2022
Projects:
Brain Tumor Subtyping
AUTHOR: Jędrzej Kubica
AFFILIATION: University of Warsaw
Brain tumors can be classified into different subtypes to recommend a patient-specific treatment. Characterization of patients into groups based on molecular features can help clinicians to choose proper medications for each individual and to improve the outcome of the treatment. Various classification tools for tumors of the central nervous system have been developed. For instance, MethPed [1] is an open-access classifier which uses DNA methylation as an epigenetic marker for subtype classification. The goal of the project is to develop of a data analysis workflow to analyze publicly-available epigenetic data of brain tumor patients from databases, such as The Cancer Genome Atlas. Future work will include subtype-specific drug recommendations. Further research can also be extended from brain tumors into tumors of the nervous system.

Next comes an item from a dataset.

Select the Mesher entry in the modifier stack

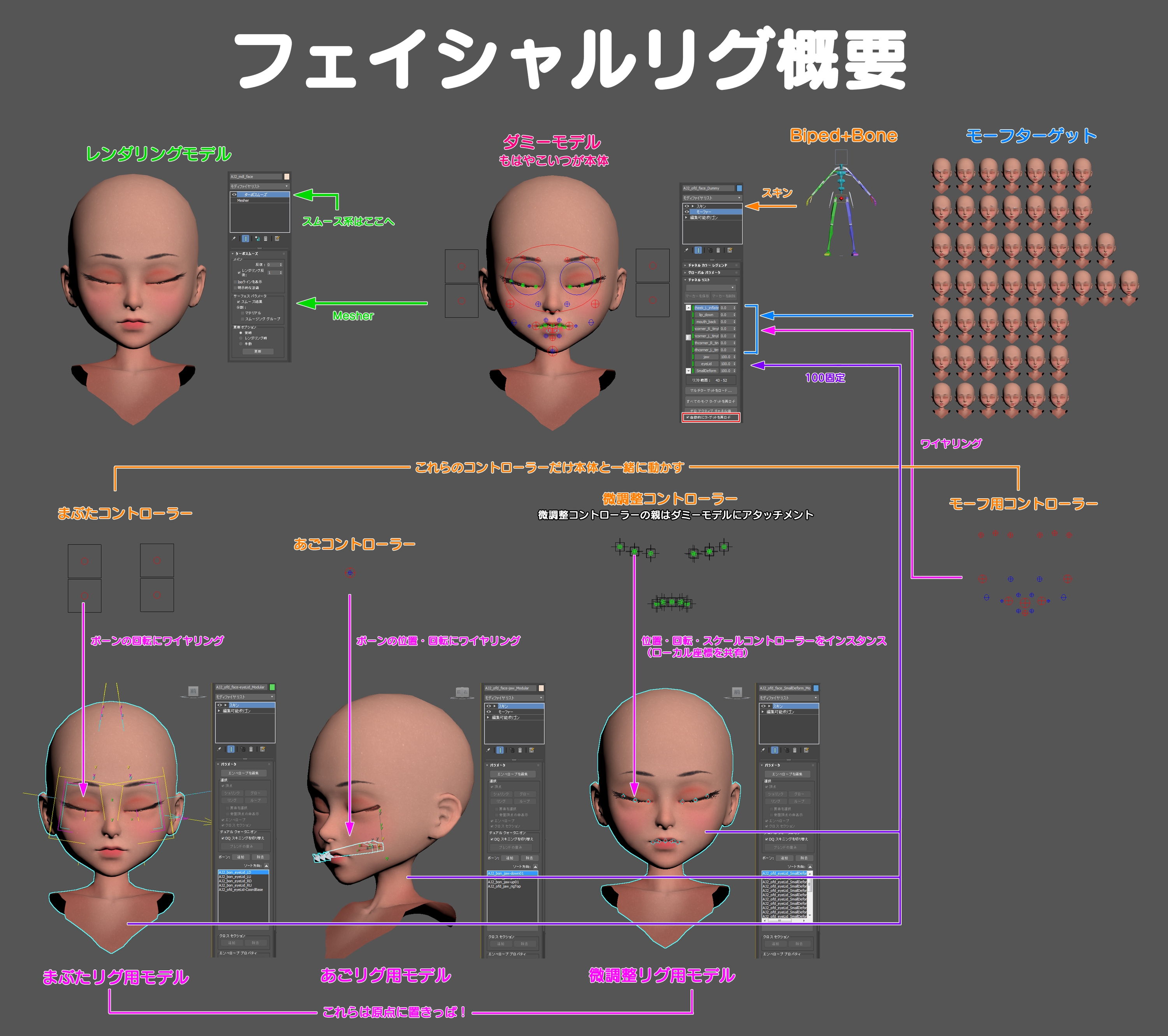coord(243,201)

Application of an amygdala parcellation pipeline based on Recurrence Quantification Analysis to resting-state fMRI data acquired in a 7T MRI scanner
AUTHORS: Sylwia Adamus
AFFILIATION: Medical University of Warsaw, University of Warsaw Faculty of Physics
According to animal studies the amygdala consists of several groups of nuclei, which play different roles in emotion-related processes. It has also been shown that this brain structure is important for the development of many psychiatric conditions, such as depression, addictions, and autism spectrum disorder. Up to this day, a number of approaches to the topic of amygdala parcellation have been suggested. One of them, which was recently published, is a pipeline using Recurrence Quantification Analysis (RQA). It enables the division of the human amygdala into two functionally different parts based on brain signal dynamics [1]. The aim of this project is to further develop this pipeline and check whether with its help it is possible to divide the amygdala into more than two subdivisions. To achieve this the pipeline will be applied to resting-state fMRI data acquired in a 7T MRI scanner from a dataset consisting of 184 healthy subjects from the Human Connectome Project. An exploratory approach will be applied using several variations of RQA parameters and clustering algorithms. The pipeline was developed on resting-state fMRI data acquired in a 3T MRI scanner. It has been speculated, that its application to data from a 7T MRI scanner could enable obtaining more detailed parcellations. Therefore the main hypothesis behind this project is that by using this pipeline it will be possible to achieve a parcellation with at least three functionally different subdivisions. It could have the potential to serve as a mask in further studies of human amygdala functional connectivity. All participants will have the opportunity to go through the whole pipeline to fully explore its possibilities. A device, which supports Anaconda Navigator is necessary to take part in the project. No advanced neuroscientific knowledge is required and everyone, who knows some basics of Python programming, is invited to cooperate. References: [1] Bielski K. et al., (2021) NeuroImage 227(117644)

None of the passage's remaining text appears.